Comparison of the Pharmacokinetics and Phototoxicity of Protoporphyrin IX Metabolized from 5‐Aminolevulinic Acid and Two Derivatives in Human Skin In Vivo ¶

Our novel approach was to compare the pharmacokinetics of 5‐aminolevulinic acid (ALA), ALA‐ n ‐butyl and ALA‐ n ‐hexylester induced protoporphyrin IX (PpIX), together with the phototoxicity after photodynamic therapy (PDT) in human skin in vivo, using iontophoresis as a dose‐control system. A series of four increasing doses of each compound was iontophoresed into healthy skin of 10 volunteers. The kinetics of PpIX metabolism (n = 4) and the response to PDT (n = 6) performed 5 h after iontophoresis, were assessed by surface PpIX fluorescence and post‐irradiation erythema. Whilst ALA‐induced PpIX peaked at 7.5 h, highest PpIX fluorescence induced by ALA‐ n ‐hexylester was observed at 3–6 h and no clear peak was seen with ALA‐ n ‐butylester. With ALA‐ n ‐hexylester, more PpIX was formed after 3 ( P < 0.05) and 4.5 h, than with ALA or ALA‐ n ‐butylester. All compounds showed a linear correlation between logarithm of dose and PpIX fluorescence/phototoxicity at 5 h, with R ‐values ranging from 0.87 to 1. In addition, the ALA‐ n ‐hexylester showed the tendency to cause greater erythema than ALA and ALA‐ n ‐butylester.

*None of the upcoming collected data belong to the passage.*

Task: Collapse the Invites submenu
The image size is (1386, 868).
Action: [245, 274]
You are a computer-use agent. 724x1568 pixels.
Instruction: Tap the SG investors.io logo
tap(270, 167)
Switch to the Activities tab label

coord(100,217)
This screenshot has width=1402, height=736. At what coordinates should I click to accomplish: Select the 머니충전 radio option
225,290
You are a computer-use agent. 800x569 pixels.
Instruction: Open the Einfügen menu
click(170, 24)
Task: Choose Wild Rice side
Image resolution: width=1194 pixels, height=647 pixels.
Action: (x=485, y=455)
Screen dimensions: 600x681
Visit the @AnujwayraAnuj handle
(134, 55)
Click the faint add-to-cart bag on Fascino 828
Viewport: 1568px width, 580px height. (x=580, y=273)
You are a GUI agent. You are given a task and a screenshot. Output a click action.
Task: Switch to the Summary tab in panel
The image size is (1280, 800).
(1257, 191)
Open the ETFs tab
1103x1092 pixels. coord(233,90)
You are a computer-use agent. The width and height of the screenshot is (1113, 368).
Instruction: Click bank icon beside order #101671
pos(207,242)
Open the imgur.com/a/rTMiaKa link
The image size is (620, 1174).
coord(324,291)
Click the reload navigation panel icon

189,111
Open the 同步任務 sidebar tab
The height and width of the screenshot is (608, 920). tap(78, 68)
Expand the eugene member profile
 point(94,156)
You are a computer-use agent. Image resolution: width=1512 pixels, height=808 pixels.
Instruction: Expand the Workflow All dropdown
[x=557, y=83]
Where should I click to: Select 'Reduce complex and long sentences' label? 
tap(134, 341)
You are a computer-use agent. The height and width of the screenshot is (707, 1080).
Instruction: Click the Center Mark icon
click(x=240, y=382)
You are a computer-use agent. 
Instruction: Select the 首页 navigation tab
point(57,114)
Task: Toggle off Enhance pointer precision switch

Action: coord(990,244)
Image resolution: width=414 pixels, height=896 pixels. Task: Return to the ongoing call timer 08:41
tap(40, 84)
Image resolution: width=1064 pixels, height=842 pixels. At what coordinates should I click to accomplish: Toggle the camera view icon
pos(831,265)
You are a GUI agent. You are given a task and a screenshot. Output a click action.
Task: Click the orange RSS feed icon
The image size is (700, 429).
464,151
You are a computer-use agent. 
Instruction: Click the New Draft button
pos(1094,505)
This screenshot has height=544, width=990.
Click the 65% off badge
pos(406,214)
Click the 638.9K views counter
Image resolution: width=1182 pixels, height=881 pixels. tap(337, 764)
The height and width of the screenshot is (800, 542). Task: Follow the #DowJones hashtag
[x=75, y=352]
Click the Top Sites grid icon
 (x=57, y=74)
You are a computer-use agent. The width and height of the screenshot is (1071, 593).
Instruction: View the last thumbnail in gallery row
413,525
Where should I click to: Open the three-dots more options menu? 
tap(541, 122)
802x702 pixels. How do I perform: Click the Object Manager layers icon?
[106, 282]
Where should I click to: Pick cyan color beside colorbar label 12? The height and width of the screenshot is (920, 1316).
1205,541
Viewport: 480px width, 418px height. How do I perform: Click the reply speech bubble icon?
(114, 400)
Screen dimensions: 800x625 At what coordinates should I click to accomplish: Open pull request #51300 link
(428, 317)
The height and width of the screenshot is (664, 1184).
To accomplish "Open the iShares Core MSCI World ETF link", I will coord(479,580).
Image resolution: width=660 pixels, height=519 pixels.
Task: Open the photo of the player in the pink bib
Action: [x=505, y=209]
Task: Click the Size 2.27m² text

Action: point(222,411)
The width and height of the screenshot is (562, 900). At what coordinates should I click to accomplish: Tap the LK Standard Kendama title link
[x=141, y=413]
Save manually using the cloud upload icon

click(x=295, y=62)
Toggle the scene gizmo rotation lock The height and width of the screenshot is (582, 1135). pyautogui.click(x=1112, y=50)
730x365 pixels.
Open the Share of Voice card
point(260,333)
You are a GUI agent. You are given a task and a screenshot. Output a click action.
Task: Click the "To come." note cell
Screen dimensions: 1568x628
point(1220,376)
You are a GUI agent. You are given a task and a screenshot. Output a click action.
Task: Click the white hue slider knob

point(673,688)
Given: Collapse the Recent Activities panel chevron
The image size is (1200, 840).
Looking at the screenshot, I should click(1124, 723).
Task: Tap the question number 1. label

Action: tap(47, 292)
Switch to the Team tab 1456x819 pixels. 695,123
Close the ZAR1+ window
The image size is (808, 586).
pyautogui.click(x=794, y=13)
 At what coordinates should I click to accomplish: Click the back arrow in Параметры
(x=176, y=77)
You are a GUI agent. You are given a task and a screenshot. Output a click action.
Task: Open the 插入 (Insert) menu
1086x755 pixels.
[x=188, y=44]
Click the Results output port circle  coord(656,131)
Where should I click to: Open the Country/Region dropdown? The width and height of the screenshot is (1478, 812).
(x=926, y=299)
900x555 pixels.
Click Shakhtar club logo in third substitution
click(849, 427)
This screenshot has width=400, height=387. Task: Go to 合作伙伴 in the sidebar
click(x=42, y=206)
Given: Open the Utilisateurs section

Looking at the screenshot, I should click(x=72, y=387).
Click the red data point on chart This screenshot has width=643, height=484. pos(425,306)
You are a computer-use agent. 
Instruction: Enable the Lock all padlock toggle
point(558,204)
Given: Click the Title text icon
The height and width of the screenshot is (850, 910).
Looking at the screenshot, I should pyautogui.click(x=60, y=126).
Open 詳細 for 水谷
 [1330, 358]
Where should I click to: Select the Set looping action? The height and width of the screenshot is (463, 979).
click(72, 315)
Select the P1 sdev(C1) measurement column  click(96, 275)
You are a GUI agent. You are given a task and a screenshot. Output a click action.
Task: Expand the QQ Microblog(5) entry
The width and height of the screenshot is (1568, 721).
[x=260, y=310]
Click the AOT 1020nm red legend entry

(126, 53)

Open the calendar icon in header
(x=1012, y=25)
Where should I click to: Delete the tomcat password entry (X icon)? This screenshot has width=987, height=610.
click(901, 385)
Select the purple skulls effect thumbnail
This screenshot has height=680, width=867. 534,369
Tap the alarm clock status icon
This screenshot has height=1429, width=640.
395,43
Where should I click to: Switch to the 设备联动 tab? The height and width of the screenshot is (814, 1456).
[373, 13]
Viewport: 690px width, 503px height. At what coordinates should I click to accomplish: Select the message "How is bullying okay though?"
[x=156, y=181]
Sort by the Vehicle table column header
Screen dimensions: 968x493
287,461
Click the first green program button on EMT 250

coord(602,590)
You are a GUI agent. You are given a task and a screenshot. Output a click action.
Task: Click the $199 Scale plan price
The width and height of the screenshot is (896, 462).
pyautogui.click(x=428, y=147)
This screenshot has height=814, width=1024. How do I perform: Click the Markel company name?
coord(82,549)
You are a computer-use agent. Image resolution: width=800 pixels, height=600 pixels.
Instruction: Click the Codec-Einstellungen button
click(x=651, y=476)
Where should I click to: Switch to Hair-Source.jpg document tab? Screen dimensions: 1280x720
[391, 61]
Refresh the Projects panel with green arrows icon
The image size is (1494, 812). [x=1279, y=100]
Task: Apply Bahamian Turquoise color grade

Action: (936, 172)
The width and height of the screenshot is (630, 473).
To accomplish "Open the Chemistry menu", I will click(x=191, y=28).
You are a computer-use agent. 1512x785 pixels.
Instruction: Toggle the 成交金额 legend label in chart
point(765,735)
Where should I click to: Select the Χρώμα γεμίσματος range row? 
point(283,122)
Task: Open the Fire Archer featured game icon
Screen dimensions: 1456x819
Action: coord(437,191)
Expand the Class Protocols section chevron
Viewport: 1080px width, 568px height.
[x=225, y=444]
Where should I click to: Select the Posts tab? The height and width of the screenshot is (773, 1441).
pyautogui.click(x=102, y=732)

Fluorescence microscopy (n = 2) showed similar PpIX distributions and penetration depths for the three drugs, although both ALA esters led to a more homogeneous PpIX localization. Hence, ALA‐ n ‐hexylester appears to have slightly more favorable characteristics for PDT than ALA or ALA‐ n ‐butylester.